■ ACTIVITY ■
Only the lines that include "computer" should be copied from the data below.

(Stored items)
******
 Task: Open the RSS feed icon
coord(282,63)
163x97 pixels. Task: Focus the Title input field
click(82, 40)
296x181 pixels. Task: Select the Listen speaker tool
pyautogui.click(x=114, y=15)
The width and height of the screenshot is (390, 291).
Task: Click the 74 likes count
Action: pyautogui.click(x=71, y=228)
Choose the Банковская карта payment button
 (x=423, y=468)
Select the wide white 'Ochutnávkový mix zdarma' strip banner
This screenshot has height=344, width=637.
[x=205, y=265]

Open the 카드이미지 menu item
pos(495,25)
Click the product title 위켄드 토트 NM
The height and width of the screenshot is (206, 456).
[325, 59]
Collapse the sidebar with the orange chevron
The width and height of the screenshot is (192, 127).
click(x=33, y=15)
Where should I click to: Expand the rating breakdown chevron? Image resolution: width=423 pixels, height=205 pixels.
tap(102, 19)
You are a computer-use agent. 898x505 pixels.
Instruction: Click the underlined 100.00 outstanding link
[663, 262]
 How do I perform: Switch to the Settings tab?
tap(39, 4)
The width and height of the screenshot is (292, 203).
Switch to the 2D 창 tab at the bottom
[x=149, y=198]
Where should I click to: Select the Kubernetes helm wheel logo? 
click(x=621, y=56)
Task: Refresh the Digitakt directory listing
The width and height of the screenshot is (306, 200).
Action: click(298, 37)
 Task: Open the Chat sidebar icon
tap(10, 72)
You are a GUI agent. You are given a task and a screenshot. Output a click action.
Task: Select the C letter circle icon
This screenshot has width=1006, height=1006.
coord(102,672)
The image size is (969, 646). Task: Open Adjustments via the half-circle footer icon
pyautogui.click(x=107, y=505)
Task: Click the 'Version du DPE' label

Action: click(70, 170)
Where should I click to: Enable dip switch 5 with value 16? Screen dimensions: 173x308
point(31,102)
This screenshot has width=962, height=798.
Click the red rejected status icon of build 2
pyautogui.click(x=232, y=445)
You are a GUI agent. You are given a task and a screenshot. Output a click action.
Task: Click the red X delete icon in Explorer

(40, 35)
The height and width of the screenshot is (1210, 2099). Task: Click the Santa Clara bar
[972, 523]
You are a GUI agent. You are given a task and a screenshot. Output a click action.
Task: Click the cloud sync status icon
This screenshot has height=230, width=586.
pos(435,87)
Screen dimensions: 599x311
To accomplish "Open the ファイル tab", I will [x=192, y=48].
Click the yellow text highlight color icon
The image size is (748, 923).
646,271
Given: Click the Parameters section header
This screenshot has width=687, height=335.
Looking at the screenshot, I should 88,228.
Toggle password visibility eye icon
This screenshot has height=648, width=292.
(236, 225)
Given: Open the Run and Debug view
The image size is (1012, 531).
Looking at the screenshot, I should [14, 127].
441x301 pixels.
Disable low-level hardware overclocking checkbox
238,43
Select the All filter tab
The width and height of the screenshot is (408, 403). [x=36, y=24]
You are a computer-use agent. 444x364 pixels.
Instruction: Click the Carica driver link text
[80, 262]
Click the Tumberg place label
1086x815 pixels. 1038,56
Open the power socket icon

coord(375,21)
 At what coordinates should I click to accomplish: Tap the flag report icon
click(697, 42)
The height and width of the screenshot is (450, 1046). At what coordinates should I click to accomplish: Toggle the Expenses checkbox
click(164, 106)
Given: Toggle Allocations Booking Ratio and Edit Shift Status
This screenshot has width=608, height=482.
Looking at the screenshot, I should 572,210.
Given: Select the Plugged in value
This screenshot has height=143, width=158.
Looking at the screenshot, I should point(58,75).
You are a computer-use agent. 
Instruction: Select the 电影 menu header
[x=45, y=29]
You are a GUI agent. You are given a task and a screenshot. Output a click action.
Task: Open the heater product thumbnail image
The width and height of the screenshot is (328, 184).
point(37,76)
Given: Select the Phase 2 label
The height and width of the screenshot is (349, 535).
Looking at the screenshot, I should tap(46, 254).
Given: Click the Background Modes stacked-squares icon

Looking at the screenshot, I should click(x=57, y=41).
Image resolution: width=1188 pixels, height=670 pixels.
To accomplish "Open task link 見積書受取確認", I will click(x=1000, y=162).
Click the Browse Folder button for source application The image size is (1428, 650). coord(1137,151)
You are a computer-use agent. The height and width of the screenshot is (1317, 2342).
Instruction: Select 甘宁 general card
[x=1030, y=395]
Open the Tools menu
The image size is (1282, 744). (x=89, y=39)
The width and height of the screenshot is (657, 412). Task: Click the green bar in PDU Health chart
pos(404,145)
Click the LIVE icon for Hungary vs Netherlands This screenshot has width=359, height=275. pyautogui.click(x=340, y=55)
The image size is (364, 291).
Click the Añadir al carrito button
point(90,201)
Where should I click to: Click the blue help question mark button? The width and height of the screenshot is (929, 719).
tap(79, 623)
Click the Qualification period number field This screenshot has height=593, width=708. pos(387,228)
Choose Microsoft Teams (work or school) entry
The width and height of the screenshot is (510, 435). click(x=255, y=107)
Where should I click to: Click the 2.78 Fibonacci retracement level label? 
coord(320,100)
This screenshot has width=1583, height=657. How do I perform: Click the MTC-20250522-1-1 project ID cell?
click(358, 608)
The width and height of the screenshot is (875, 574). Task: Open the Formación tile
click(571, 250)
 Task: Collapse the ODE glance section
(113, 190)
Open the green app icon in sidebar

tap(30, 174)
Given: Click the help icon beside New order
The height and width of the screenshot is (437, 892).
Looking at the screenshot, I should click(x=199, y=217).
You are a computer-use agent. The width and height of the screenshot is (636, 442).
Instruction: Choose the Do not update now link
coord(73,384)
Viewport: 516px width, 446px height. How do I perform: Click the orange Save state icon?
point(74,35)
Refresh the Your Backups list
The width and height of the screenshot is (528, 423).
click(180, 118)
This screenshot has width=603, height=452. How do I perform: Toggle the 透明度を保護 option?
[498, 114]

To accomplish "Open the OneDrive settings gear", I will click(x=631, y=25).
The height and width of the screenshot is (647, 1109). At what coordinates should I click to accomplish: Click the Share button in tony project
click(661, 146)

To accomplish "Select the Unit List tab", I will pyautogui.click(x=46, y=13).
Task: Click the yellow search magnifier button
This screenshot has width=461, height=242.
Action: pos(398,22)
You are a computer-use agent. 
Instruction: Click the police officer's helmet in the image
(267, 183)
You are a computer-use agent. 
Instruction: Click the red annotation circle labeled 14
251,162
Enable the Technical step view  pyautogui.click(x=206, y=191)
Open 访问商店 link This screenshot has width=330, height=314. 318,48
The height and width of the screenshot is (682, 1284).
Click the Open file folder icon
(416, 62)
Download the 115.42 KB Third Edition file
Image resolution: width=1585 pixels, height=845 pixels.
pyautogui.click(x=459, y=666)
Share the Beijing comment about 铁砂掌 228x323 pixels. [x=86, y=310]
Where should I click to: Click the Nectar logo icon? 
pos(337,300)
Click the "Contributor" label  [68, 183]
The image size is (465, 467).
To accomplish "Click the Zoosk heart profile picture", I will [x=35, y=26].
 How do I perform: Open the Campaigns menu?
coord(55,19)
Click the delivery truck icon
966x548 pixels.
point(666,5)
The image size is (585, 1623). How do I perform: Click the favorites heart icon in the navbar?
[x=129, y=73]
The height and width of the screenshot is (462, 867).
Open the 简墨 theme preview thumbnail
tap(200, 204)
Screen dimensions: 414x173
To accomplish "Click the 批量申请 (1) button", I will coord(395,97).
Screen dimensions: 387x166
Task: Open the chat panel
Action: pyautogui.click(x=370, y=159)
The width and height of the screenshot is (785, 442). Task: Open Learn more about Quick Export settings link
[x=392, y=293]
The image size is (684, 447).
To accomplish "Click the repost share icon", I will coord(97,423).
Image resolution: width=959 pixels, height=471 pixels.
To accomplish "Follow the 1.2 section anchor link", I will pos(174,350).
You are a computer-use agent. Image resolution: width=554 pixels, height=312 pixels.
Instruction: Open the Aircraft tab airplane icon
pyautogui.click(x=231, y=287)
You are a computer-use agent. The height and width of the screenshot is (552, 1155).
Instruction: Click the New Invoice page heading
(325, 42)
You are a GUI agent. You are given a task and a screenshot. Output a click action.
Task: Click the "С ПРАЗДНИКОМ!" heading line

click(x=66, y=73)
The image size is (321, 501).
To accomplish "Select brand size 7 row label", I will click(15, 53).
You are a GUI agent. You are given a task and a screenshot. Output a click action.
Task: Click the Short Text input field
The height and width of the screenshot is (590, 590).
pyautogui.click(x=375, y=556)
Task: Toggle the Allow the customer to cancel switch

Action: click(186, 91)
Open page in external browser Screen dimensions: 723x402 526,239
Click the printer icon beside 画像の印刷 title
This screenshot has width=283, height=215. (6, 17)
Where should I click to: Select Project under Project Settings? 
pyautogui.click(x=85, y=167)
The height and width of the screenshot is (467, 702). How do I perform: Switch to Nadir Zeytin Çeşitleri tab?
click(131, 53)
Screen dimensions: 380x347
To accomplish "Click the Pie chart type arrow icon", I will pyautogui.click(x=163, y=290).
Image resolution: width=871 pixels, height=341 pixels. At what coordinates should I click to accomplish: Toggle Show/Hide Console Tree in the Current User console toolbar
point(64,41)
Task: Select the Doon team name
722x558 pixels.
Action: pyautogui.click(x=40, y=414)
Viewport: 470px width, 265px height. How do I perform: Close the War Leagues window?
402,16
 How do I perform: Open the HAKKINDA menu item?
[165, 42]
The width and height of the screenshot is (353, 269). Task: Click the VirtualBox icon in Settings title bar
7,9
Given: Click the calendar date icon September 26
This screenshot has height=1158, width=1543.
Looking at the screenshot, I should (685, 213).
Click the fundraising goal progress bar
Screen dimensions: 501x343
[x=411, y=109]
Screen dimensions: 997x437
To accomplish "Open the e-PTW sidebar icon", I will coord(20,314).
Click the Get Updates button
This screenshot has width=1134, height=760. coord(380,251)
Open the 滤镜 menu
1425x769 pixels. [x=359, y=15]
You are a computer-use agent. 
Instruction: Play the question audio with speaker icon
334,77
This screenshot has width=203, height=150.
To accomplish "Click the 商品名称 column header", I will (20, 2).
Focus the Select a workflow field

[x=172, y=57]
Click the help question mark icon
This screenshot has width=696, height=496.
******
■ ANSWER TO THIS EXERCISE ■
You are a computer-use agent. 898x505 pixels.
You are a computer-use agent. 444x364 pixels.
You are a computer-use agent. 
You are a computer-use agent. The height and width of the screenshot is (1317, 2342).
You are a computer-use agent. The width and height of the screenshot is (636, 442).
You are a computer-use agent. 
You are a computer-use agent. 
You are a computer-use agent. Image resolution: width=554 pixels, height=312 pixels.
You are a computer-use agent. The height and width of the screenshot is (552, 1155).
You are a computer-use agent. 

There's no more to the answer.